Pakistani electric city car

The JaXari NUR-E 75 is a locally-produced Pakistani electric city car, first unveiled at Karachi on 15 August 2022 for Pakistan's diamond jubilee. It is designed by the DICE (Distinguished Innovation, Collaboration & Entrepreneurship) Foundation, a Detroit-headquartered non-profit organization consisting of expatriate Pakistanis from worldwide locations such as the US and EU which provides engineering services to Pakistani organizations. The JaXari brand is named after 12th-century engineer and scientist Ismael al-Jazari.

== Overview ==
DICE Foundation chairman Dr. Khurshid Qureshi said that initial engineering for the project began in 2019, and the fully functional prototype presented in August 2022 is ready for testing and the regulatory approval process. Additionally, the project has plans to develop a small SUV and sedan in the future after the original hatchback model is put into production. At the vehicle's planned production start date in the fourth quarter of 2024, around 60% of the parts will be locally produced, which is expected to increase to 80% in the following years. Definite pricing details were not announced, but Qureshi said that the NUR-E should be priced well below contemporary vehicle options in the segment such as the Nissan Leaf and Honda e, which are priced at $35,000 and $40,000 USD, respectively; a company representative said the price should not be expected to fall below (approx. $9,300 USD).
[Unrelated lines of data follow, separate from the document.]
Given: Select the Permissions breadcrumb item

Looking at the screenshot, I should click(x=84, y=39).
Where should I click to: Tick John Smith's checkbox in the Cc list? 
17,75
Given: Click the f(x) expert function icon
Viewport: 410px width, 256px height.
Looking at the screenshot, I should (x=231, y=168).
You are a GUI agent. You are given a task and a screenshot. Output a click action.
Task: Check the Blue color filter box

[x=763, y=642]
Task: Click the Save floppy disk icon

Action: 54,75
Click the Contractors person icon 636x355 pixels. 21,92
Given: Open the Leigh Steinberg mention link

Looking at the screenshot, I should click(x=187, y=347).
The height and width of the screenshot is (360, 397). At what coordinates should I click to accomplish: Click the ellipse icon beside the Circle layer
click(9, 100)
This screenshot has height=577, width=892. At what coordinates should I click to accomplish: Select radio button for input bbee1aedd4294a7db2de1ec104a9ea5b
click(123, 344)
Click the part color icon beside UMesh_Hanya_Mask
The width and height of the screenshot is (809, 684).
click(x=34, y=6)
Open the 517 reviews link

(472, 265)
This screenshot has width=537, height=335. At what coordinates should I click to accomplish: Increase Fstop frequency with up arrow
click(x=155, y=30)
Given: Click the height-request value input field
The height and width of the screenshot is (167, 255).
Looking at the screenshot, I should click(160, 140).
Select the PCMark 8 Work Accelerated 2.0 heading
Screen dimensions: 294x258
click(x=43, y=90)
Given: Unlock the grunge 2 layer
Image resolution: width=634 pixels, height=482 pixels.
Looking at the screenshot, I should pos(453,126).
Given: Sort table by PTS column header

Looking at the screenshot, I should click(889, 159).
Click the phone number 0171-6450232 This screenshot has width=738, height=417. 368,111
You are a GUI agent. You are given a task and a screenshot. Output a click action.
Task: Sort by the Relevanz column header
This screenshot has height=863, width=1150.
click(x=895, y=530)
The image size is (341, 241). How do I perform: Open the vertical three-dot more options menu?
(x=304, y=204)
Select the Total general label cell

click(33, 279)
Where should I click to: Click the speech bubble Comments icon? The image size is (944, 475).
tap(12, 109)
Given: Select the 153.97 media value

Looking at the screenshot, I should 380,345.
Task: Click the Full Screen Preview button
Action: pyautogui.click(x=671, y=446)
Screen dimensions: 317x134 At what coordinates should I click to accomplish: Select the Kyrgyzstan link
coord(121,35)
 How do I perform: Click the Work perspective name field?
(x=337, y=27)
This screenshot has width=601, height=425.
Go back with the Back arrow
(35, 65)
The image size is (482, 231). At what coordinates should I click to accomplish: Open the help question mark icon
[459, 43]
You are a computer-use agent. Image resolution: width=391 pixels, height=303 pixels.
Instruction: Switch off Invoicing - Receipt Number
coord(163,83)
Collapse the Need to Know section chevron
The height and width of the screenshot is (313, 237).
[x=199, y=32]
In May 2023, the DICE Foundation said that they had set up an R&D office in the Korangi Industrial Area in January of that year, with plans to setup a manufacturing facility in 2024 in time for production and deliveries to begin in early 2025.

=== Specifications ===
The car is a 5-seater hatchback. It is equipped with 16-inch wheels with R16 205/55 tires, and has a ground clearance of 190 mm and a turning radius of 5.6 m. The car has a peak power of 107 hp and 200 Nm of torque and is powered by a battery capacity of 35 kWh, which allows for a range of 210 km without use of air conditioning and a top speed of 180 km/h.